Wenn man jetzt ein Freeform Rollenspiel hat fallen die Regeln zur Entscheidung der Partie weg und damit m.E. auch eine Taktik.
Es gewinnt nicht der der die beste Taktik hat sondern der der am überzeugensten Wissen bzw. Kompetenz hat bzw. vortäuschen kann.
Wo ist bei einer rein theoretischen Veranstaltung der Unterschied zwischen Wissen/Kompetenz und daraus resultierender guter Taktik?
Aber ja, ansonsten ist genau das ein Problem: Wenn sich die Spieler in Blender und tatsächlich Kompetente aufteilen, tut man sich natürlich schwer, auf einen gemeinsamen Nenner zu kommen - auch wenn das durch die Zielsetzung bei Freeform im Vergleich zum "klassischen" Rollenspiel wieder etwas relativiert wird.
Am Rande: Es gewinnt bei ausreichend komplexen Abläufen sowieso nicht immer der, der die beste Taktik hat, weder in crunchigen Rollenspielen noch im Sport noch in echten Kämpfen.
Dieser Gedanke nimmt vielleicht etwas den Anspruch aus dem Freeform, mit aller Gewalt zu einem eindeutigen bzw. zwingenden Ergebnis kommen zu wollen. Das kann nämlich nicht funktionieren.
Wo sind die Beispiele mit Freeform und taktischen Anspruch?
An den Spieltischen, wo das jeweils stattfindet - genau wie bei den crunchigen Spielen auch. Das Regelwerk ohne dazugehöriges Spielgeschehen kann nur eine Absichtserklärung sein, aber mehr nicht.
Was die Runden daraus machen, sieht man nur vor Ort.
Wobei das Problem ist das sie aufgrund der Spielbedingungen weder am Tisch noch im LARP die gleichen Bedingungen vorfinden.
Das heißt wo im richtigen Kampf diese zum Zuge kommen werden im Spiel nur nicht formalisierte/reglementierte Annahmen getroffen.
Und genau darum geht es doch:
Wenn die Spieler sich so weit auskennen, dass sie diese Bedingungen erkennen, formulieren und einordnen können, dann kann man auch darauf Bezug nehmen und sie wirken lassen.

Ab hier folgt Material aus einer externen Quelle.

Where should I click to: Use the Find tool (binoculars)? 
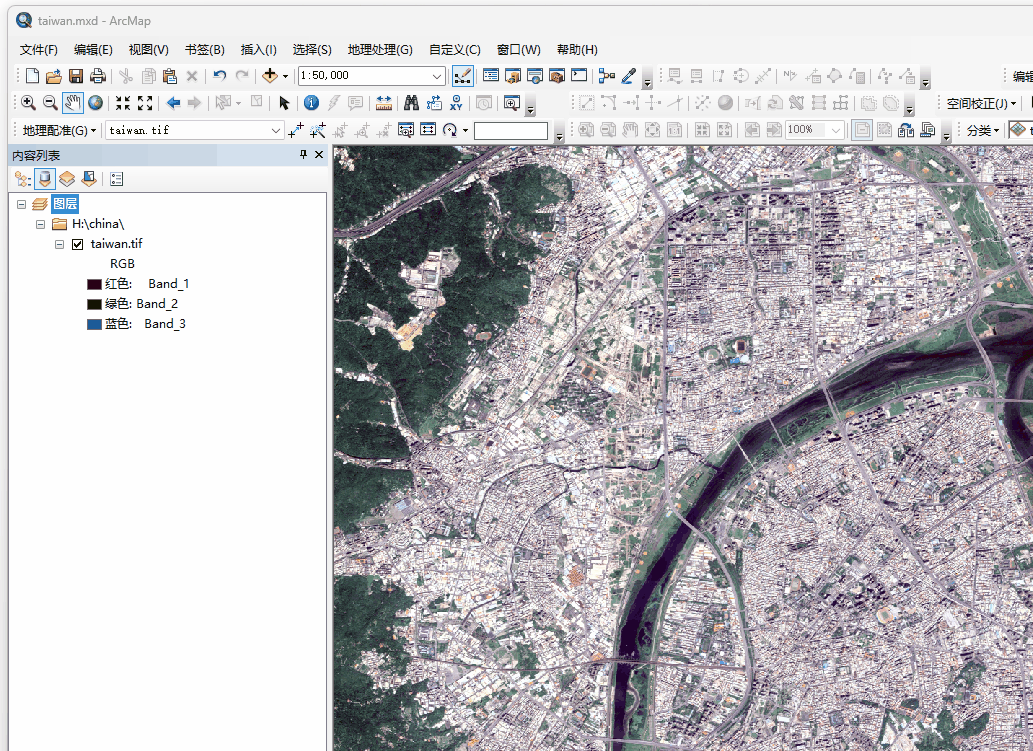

Das legt überhaupt erst den Rahmen fest, in dem man sich bewegt, und deswegen sollten die Spieler da entsprechend nah beieinander sein.
Genau diese Arbeit ersparen crunchige Regeln.

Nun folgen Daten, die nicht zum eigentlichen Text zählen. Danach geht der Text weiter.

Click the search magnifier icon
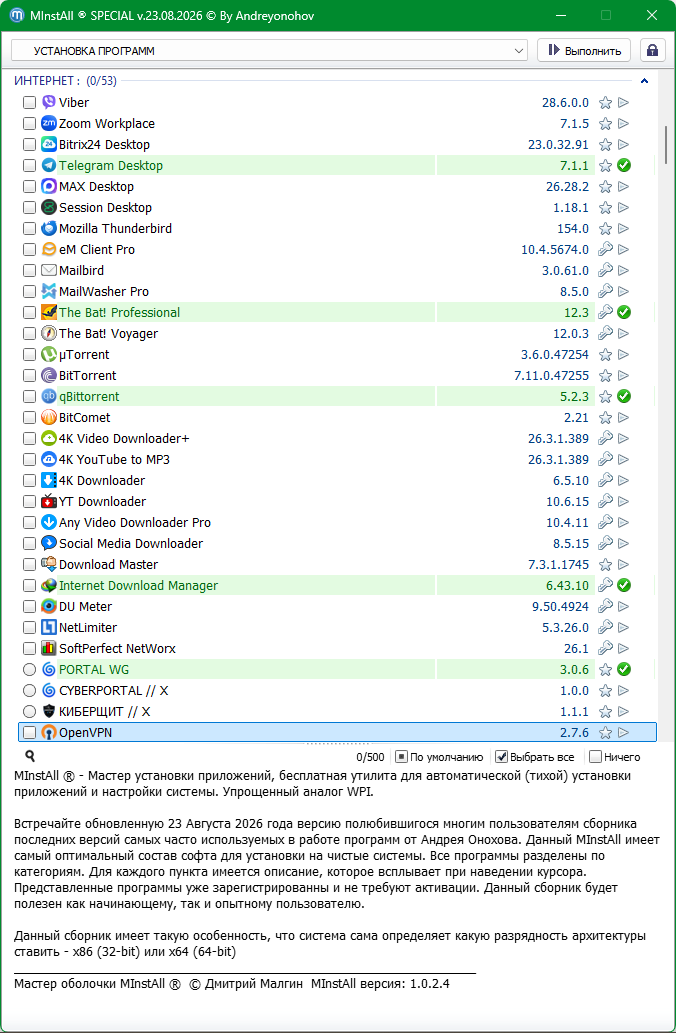pos(30,756)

Welches konkrete Ergebnis bzw. Ereignis dann daraus gemacht wird, hängt "nur" noch davon ab, was für eine Geschichte man erzählen will (im Gegensatz zu sturer Regelanwendung beim crunchigen Spiel).
Das ist die Stelle, an der Freeform oft hakt: Wenn jemand meint, aufgrund der beschriebenen Situation wäre nur ein einziger Verlauf möglich und das durchdrücken will.
Aber, oh Wunder: Das gibt es in Runden mit konventionellen Systemen auch, bis hin zum spontanen Ändern von Regeln, wenn der Meinende der SL ist, oder der leidigen "Das ist jetzt aber unrealistisch..."-Diskussion, wenn es ein Spieler ist.